The Record may have lost its dominance, and still trails the Sun in terms of circulation, but, between them, these two red tops still sell nearly 460,000 copies daily – about two-thirds of all the daily papers sold in Scotland – so their front covers and opinion pages are being anxiously scoured by the spin doctors of both sides.

Is it really likely that the Record – which for decades has supported Labour, unions and the Union through thick and thin – could switch sides to back the SNP and independence? It would be a huge surprise, but not as inconceivable as, say, the Record supporting the Conservative party, a brand widely seen as toxic in Scotland since the early years of Margaret Thatcher’s government.

Last month, its front page featured the visits to Aberdeen by both the UK and Scottish cabinets and, at first glance, it was certainly good news for Alex Salmond as headlines called David Cameron a ‘Tory toff’ running ‘a cabinet of elitists who hammer the poor while lining the pockets of their millionaire pals’.

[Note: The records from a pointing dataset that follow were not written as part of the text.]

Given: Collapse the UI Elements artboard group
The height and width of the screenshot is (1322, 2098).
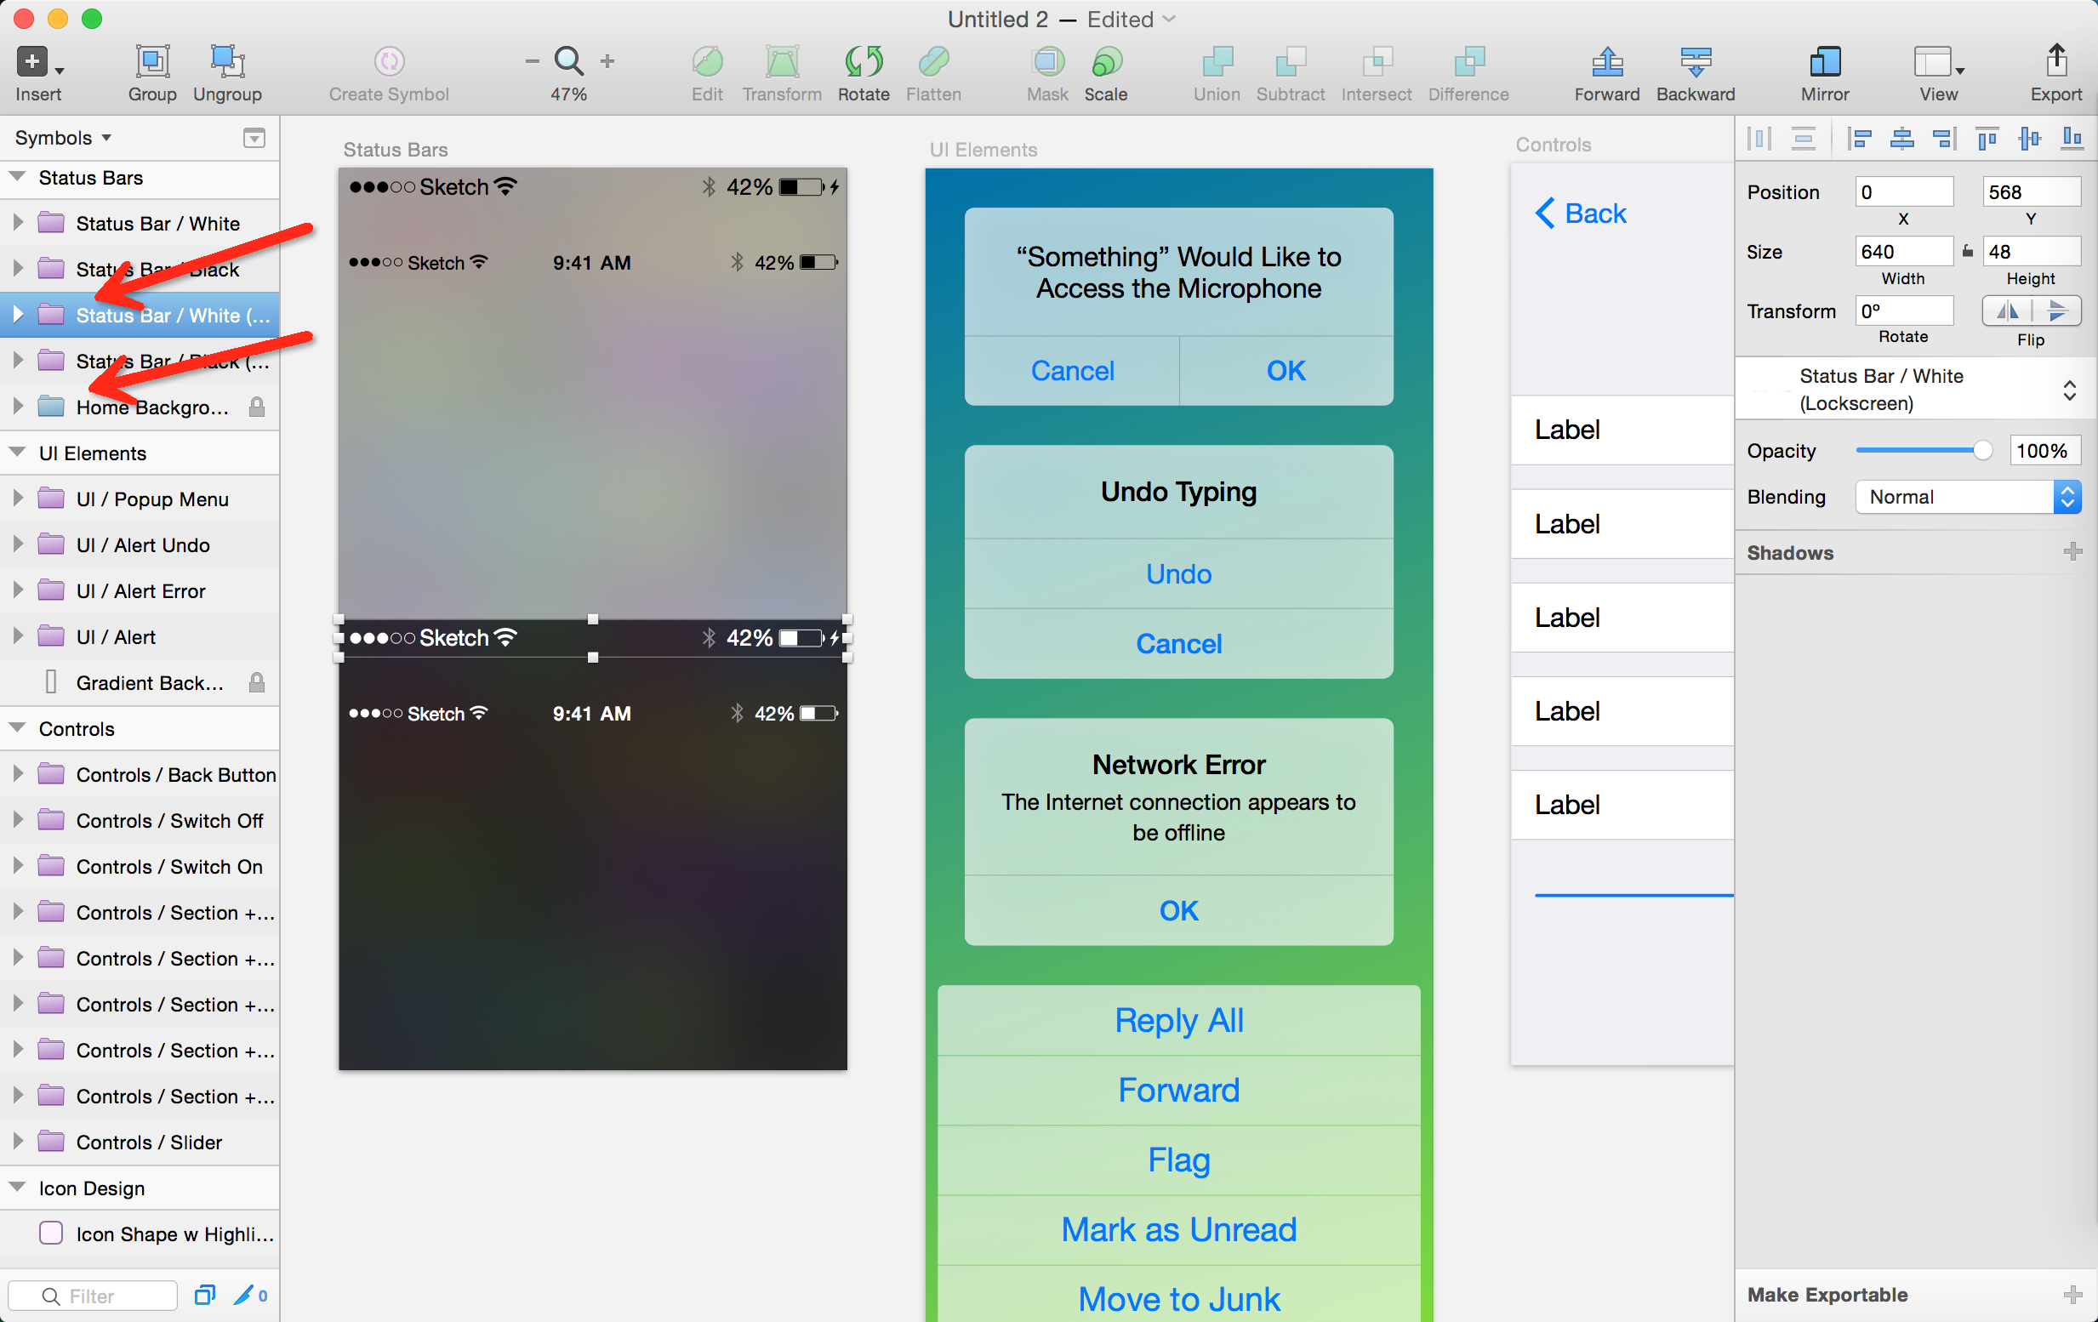Looking at the screenshot, I should click(x=17, y=452).
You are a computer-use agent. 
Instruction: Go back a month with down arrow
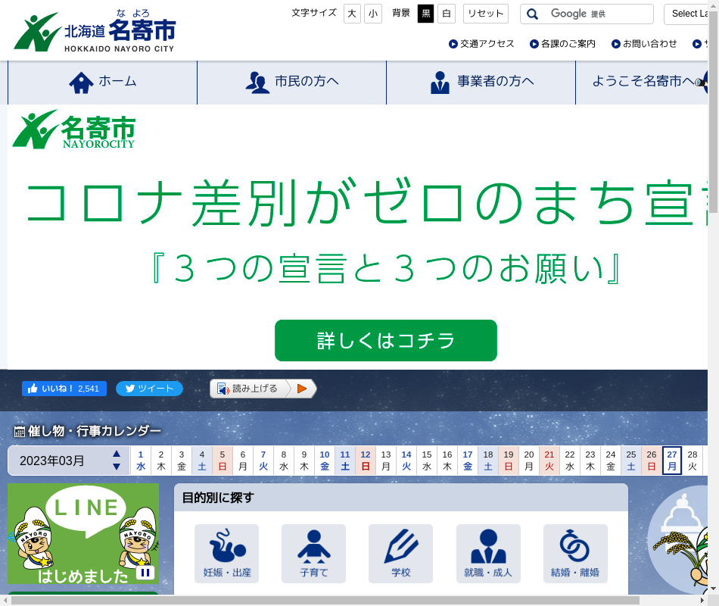pyautogui.click(x=117, y=467)
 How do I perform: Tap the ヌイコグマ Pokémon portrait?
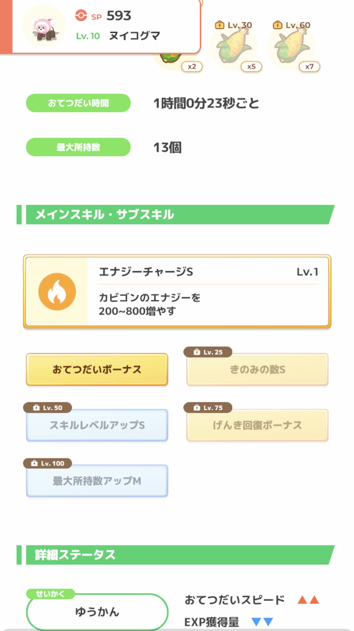pyautogui.click(x=44, y=26)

The SNP leader, by contrast, was praised for meeting real people and posing for selfies.

Was this support for Salmond, or just a chance to kick the Tories which proved too tempting to resist?

That’s day’s editorial piece said the First Minister was ‘always sharp on the propaganda front’, but that is fairly faint praise and stories on the facing pages said only 17 per cent of voters in the north of Scotland favoured independence and quoted economist, Paul Krugman’s vow that keeping Sterling with the Bank of England would be ‘a disaster’.

Later in the week, columnist, Bill Leckie, reviewed a shrill and bad-tempered TV debate between Scottish Labour leader, Johan Lamont, and the SNP’s deputy leader, Nicola Sturgeon, with a uniquely Scottish sarcastic put-down: “Is this the quality of leader we’re meant to entrust our futures in? Aye, right…”

He laid into both sides of the debate, sparing only Mr Salmond himself but saying he needed to raise his game above the ‘rubbish’ that was dominating the debate.

And an opinion piece earlier that month had also grudgingly praised Salmond as ‘a wily operator’, before attacking his ‘political games’ on currency and telling readers: “He’s asking you to put your money where his mouth is.”

The Record’s stance still isn’t clear-cut (the SNP’s Joan McAlpine has a weekly column, after all),  but despite the paper’s obvious discomfort about the prospect of being seen as on the same side as old Etonian Tories, it’s still very hard to see it taking the plunge into the Yes camp.

And what of The Scottish Sun? Making a pragmatic choice about the best person and party to run a government is one thing, but urging its readers to vote ‘yes’ in an emotive issue where views are very entrenched could prove quite different.

Last week, its political editor, Andrew Nicoll, attacked Salmond for not coming up with a ‘plan B’ on currency, saying: “He’s not bothered about living in a world without money, a world where we would all get paid in knitwear and live chickens.”

Other sections of his article were more even-handed, with statements by Home Secretary, Teresa May, and Treasury Chief Secretary, Danny Alexander, being questioned.

But the points about currency and legal advice about EU membership being ‘totally made up’ were clear and telling.

The powers that be at The Sun in Glasgow might just have decided that readers will be urged to vote Yes on September 18 – but if so, most of their staff seem not to have been let in on the secret as yet

And a quick look at how Murdoch’s papers have leaned in the run-up to all recent elections would show that there is one consistent factor – he doesn’t like to back a loser.

Last week’s Ipsos Mori poll in The Guardian showed only 32 per cent said they would vote yes, with 57 per cent voting no. Unless that changes dramatically, will the ‘red tops’ risk alienating so many of their readers?

Aye, right…

Julian Calvert is a senior lecturer in journalism at Glasgow Caledonian University. A version of this article first appeared in TheConversation.com.